We don't digest food exclusively with bacteria. They play a role, of course, but our digestion is done through things with hydrochloric acid and various enzymes produced by the stomach. The bacteria in our stomach is pretty much strains that can both survive the acidic environment and can consume things we cannot digest at all. Various fibers, for example. They help as they consume it and shit out stuff we can digest. Often the things they consume that are indigestible to us are the result of our own breakdown of other compounds; making the process symbiotic.
Also, the environment on a kitchen counter is wildly different than the environment inside out stomach, so airborne bacteria- even if we were to presume these were the exact same kinds of bacteria present in our stomach - being uninterested in foods in the open air doesn't really translate to the idea that the food is indigestible. Many gut bacteria rely on us to break down foods into the things that they can digest, so a colony couldn't start on the surface of the same food(s) in the open air.
I am not very well read on this topic, but it seems like there are other ways to make shelf stable food that doesn’t necessarily make it harder to digest. For example high salt or sugar contents, or removing most of the water. These make it harder for bacteria in the environment but don’t pose a barrier when mixed up in your gut.
Granted, you can’t do that with shredded cheese. which is why it has to be refrigerated and will eventually go bad.
Yeah no this is nonsense powdered by pseudoscience and a wrong premise. Food is not eaten in our stomachs by bacteria, please look up some basic biology and consider correcting your post accordingly. At least your incorrect post isn't dangerous per se.
Given our developing understanding of the importance of the human microbiome, which includes fungi (the mycobiome), I steer clear of anti fungal preservatives in my food personally.
Just because something has been used since 1955 doesn't mean it's all good.
Antifungal resistance is actually a thing. Fungi can evolve or acquire resistance mechanisms against antifungals, just like bacteria and antibiotics.

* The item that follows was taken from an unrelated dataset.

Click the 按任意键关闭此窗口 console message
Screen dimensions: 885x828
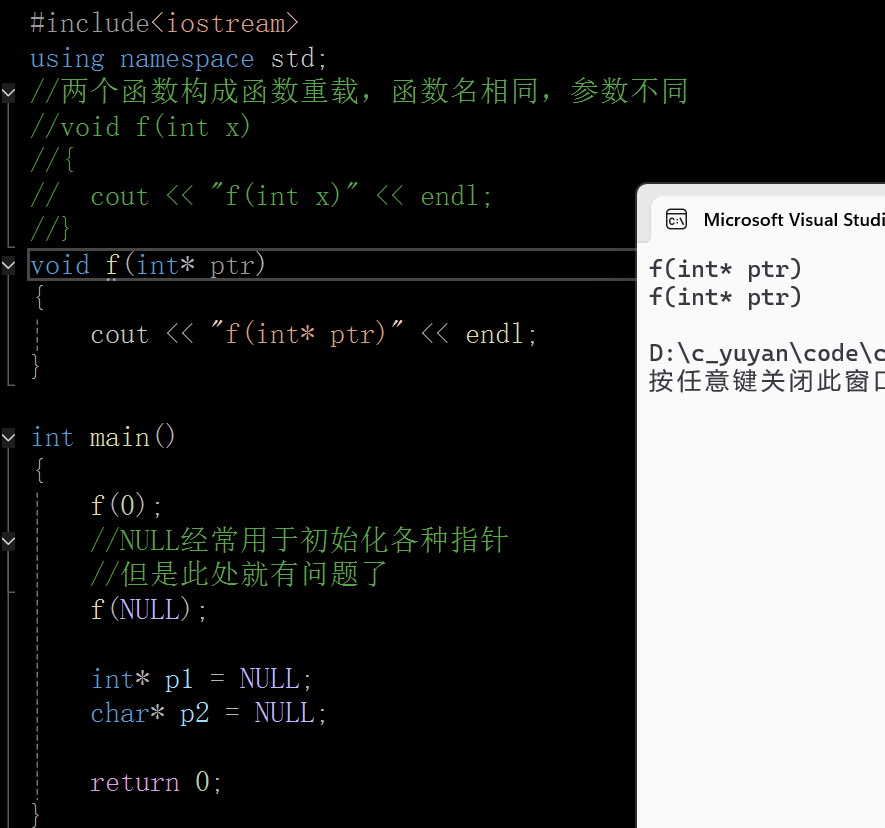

Arguably it's an even bigger problem than antibiotic resistance: fungi are eukaryotes, just like us, and in practice this means we have less chemical weapons to fight them with. Losing the relatively small arsenal we have would be quite bothersome to say the least.
"True, fungi cannot survive if its host's internal temperature is over 94 degrees," says Neuman. "Currently, there are no reasons for fungi to evolve to withstand higher temperatures. But what if that were to change? What if, for instance, the world were to get slightly warmer? Now there is reason to evolve."
Fungi can grow inside the body. A man who was used to injecting heroin decided to try magic mushrooms. So, he expected the high to be better if he injected them too.
When you're re-watching the first episode of the first season, look out for the bearded guy in the map room with Merle Dandridge that's upset because everyone died, that's me. :)
I got a call to be an extra and figured what the heck, was totally worth it. Got to very briefly meet Craig Mazin too.
I was a little taken aback on seeing it, given that antibiotic stewardship has been pushed so much in the last decade.
I realize that natamycin is an antifungal and not an antibiotic, and that mechanisms of developing resistance are likely different between eukaryotes and prokaryotes. However, I’m still somewhat concerned what long-term low-level exposure will mean.